According to a report released by the Institute of International Finance (IIF) in April, the global economy is expected to grow 3.5 percent this year, building on the success of the previous 12 months. The positive global expectations are perhaps best reflected in the optimism surrounding the US economy, which the IIF now estimates will grow by 2.9 percent in 2018, up from its original forecast of 2.4 percent. While questions remain regarding the UK economy – largely due to a lack of progress in Brexit negotiations and a particularly cold winter hindering growth in early 2018 – prospects look better than the disaster scenarios predicted just a couple of years earlier.
For banks, the threat of a global economic catastrophe eating into already-narrow profits has subsided – for the time being, at least. However, there remains significant upheaval in the financial sector. The rise of technology-focused start-ups, many of which provide an alternative to the services traditionally offered by banks, is prompting a reduction in banks’ market share. Perhaps more significantly, cryptocurrencies have contested the fundamental concept of money, becoming a legitimate asset in a tremendously short space of time.
Aware of the threat these new companies and systems pose, banks are now focused on turning enemies into allies through strategic investment and acquisition. Amid the new regulatory framework, banks are also being forced to reconsider the role they can, and will, play in the economy. While in a strong position to address these threats, it would be naive to suggest the industry’s current pecking order is set in stone.
Plugged in The most significant trend set to alter the banking sector in the coming years is the gradual development of open banking as the new standard. Increasingly, banks will begin to offer certain tools and data packages to third parties. This is both a business opportunity and a regulatory requirement. With the revised Payment Services Directive being implemented in Europe, banks will soon be forced to make certain services available to external partners. Outside of Europe, initiatives like the Open Bank Project are equipping the marketplace with the tools to develop and distribute application programming interfaces (APIs).
APIs – software tools that allow third parties to work with the businesses that distribute them – will define the relationships banks develop in 2018 and beyond. APIs will provide banks with a straightforward method for working directly with fintech companies, without incurring the costs and complications associated with a direct investment or acquisition. This will significantly impact the way banks and fintech companies conduct business. By leveraging the experience and resources of traditional banks, nimble start-ups will have the tools to develop more innovative and complex applications than ever before. Banks, meanwhile, will be able to maintain a foothold in the market by licensing the infrastructure that underpins these new products, ensuring both parties benefit from the relationship.
According to Capgemini’s Top 10 Trends in Banking – 2017 report, this collaboration will provide banks with a new business model. Instead of rivalling – or acquiring – fintech companies, banks will increasingly monetise and compete in API development. This banking-as-a-platform model will allow banks to generate revenue from their established systems, without having to take on the risks that start-ups are often willing to. Similar business models have been utilised by tech giants like Amazon and Google for many years, but banks are only now realising the benefits of being more open.

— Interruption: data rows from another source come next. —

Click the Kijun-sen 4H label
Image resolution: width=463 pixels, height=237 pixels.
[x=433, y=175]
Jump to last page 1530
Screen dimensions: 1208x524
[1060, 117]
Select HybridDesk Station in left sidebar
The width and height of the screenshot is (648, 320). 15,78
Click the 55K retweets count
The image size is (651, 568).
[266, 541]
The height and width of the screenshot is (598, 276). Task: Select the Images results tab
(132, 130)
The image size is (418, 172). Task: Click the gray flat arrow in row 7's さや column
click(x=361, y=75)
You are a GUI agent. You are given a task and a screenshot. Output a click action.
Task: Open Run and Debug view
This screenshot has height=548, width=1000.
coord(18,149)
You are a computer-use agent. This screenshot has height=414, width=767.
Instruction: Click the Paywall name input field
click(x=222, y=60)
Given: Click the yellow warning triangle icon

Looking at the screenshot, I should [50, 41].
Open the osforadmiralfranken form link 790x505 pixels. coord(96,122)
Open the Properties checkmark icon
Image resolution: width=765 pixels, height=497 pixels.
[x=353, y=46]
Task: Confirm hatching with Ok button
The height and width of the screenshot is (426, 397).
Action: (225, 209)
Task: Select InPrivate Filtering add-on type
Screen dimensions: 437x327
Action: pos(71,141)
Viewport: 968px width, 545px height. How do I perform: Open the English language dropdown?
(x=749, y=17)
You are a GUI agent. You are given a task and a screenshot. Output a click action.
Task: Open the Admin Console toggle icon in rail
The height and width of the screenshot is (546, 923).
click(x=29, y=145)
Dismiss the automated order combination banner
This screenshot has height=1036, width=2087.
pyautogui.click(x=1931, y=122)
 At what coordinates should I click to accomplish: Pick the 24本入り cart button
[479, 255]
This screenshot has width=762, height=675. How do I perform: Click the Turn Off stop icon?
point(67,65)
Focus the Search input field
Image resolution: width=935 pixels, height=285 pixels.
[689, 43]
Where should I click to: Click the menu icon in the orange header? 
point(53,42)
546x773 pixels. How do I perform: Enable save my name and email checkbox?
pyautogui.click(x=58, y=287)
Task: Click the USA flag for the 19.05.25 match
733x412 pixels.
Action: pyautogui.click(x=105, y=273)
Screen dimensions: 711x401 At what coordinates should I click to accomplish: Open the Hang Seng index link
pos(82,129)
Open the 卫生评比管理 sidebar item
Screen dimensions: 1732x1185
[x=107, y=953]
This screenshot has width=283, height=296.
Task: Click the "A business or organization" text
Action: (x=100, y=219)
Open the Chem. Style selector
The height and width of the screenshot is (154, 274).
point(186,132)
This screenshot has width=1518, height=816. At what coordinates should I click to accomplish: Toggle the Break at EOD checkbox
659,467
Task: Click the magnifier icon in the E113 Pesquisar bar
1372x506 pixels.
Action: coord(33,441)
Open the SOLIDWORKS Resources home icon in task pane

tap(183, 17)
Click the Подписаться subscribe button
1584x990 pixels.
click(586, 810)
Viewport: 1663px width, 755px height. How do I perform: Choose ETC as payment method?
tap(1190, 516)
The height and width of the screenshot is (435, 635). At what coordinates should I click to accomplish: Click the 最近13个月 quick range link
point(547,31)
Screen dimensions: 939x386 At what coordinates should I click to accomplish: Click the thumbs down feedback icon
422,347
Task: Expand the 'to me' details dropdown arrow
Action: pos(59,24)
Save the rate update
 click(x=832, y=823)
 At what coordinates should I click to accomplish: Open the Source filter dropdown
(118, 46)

That’s not to say this new-found openness and increased focus on technology will be without its risks. As with the implementation of any new digital system, vulnerabilities will surface, leaving banks exposed to cyberattacks (see Fig 1).
In an industry as tightly regulated as banking, any breach could cause an irreparable amount of financial and reputational damage. Facebook may have weathered much of the storm caused by the Cambridge Analytica scandal earlier this year, but that was in no small part due to the lack of any real competitor. Unfortunately for banks, their customer bases are unlikely to be quite so resilient. Such risks are likely to be the focus of regulators in the coming years, with cybersecurity gradually shifting from a purely technological issue to a core business challenge.
Facing the facts With a growing emphasis on APIs, as well as a greater digital focus in general, banks are likely to see a lot less of their customers on a face-to-face basis. As more interfacing is conducted solely through digital channels, the global reduction in the number of bank branches is only going to continue. CACI research, published in 2017, estimated that consumer visits to retail banking branches would decrease by 36 percent between 2017 and 2022. If this prediction rings true, it will result in reduced costs and a significant change in the banking industry’s workforce, with more developers needed to handle the surge in online transactions and fewer administrative workers required to meet the day-to-day needs of customers.
In this period of change, it will be the banks that take advantage of today’s favourable climate in order to plan for the future that will flourish over the next decade. The 2018 World Finance Banking Awards have sought to identify the banks that have successfully held their nerve during a period of uncertainty and are now preparing tools to last them for the foreseeable future and beyond. Congratulations to all of our winners.